[Source records]
——————————

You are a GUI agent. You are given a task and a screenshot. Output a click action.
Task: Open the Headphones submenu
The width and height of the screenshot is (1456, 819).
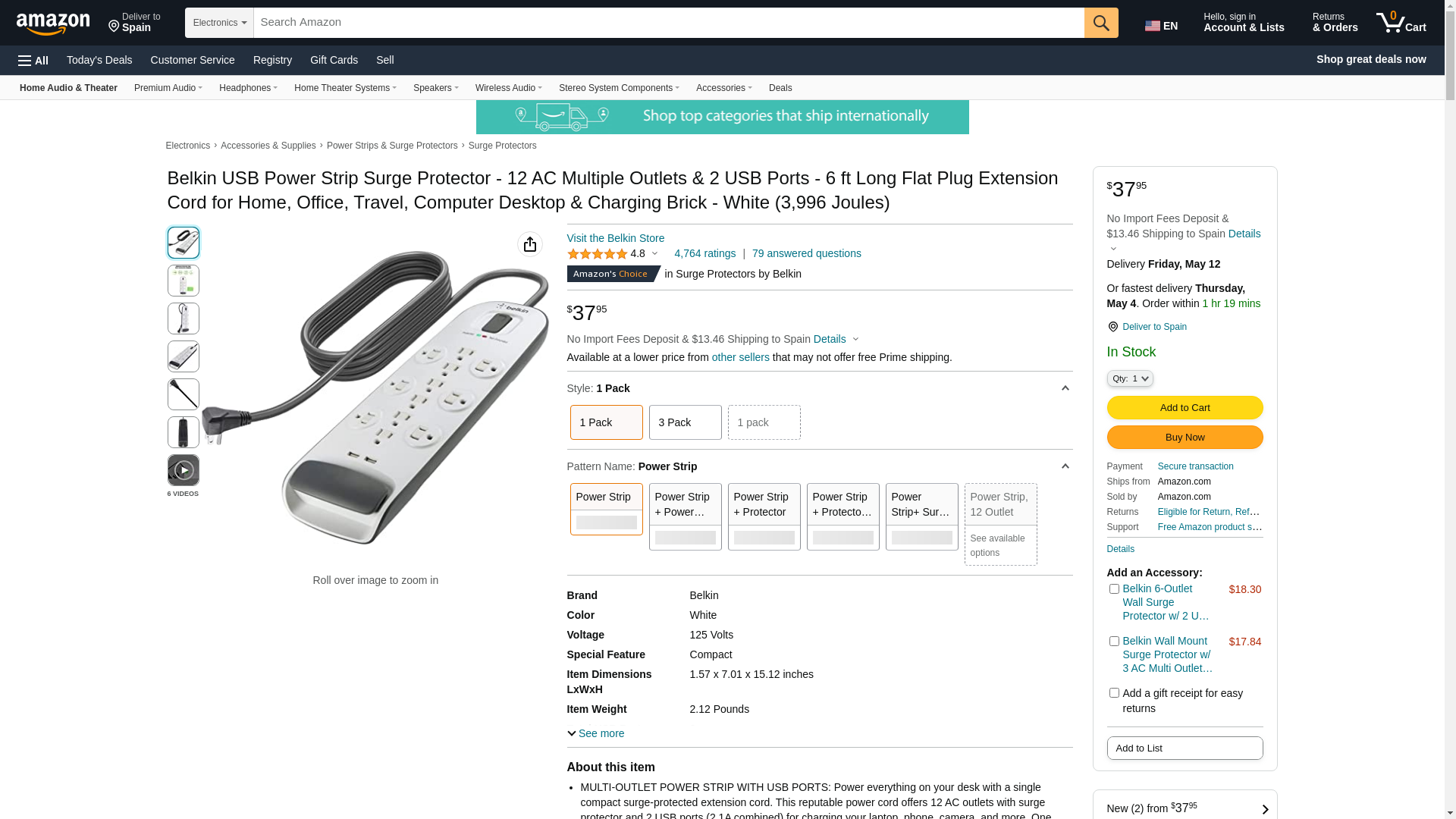tap(248, 88)
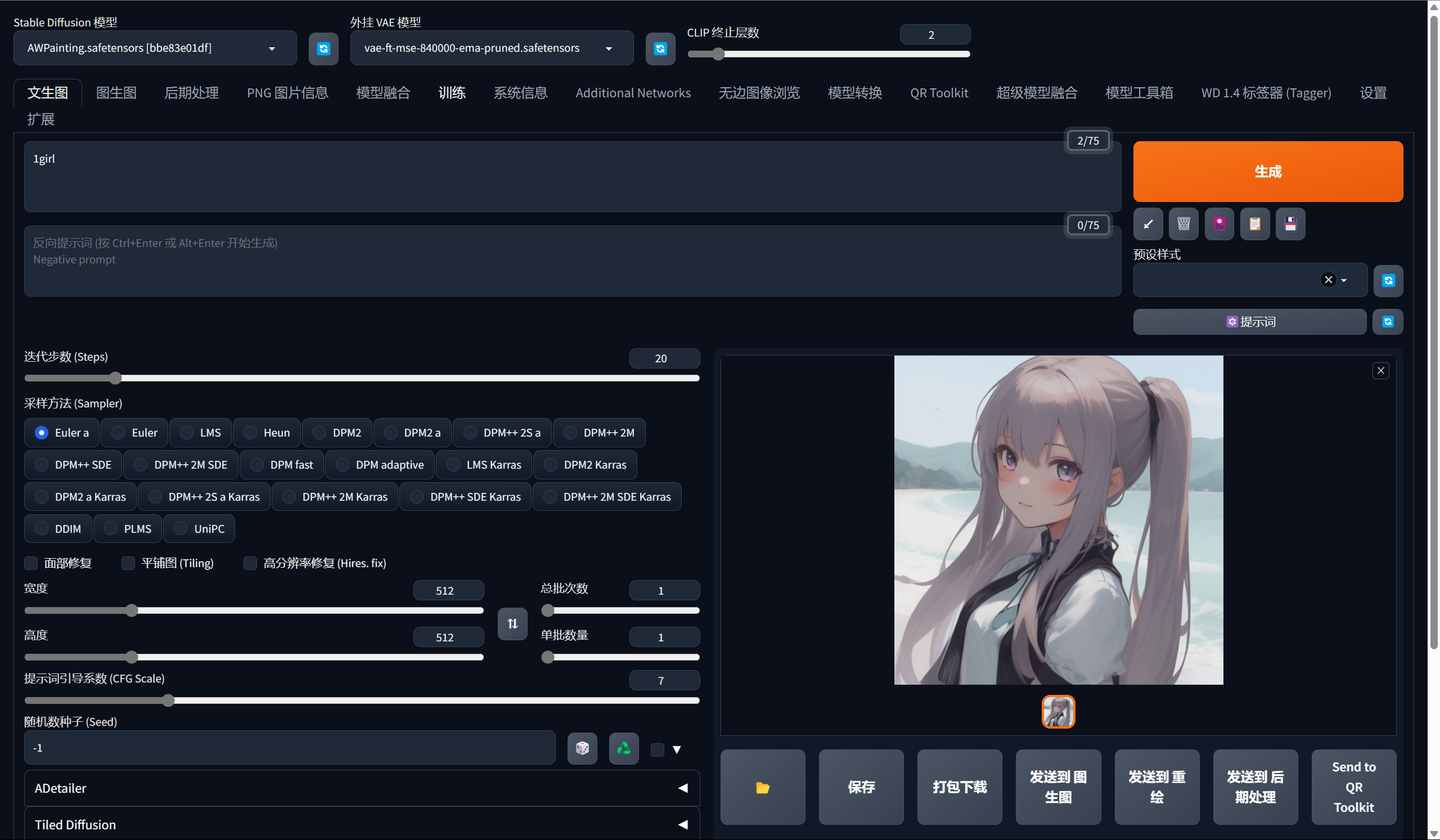Enable 高分辨率修复 (Hires. fix) checkbox
The image size is (1440, 840).
[251, 563]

——————————

**WHAT THE TASK ASKS**. What is needed here is an exact copy of all the entries, without the pictures.

**EXERCISE RESPONSE**.
You are a GUI agent. You are given a task and a screenshot. Output a click action.
Task: Open the Headphones submenu
The width and height of the screenshot is (1456, 819).
tap(248, 88)
Enable 高分辨率修复 (Hires. fix) checkbox
The image size is (1440, 840).
[251, 563]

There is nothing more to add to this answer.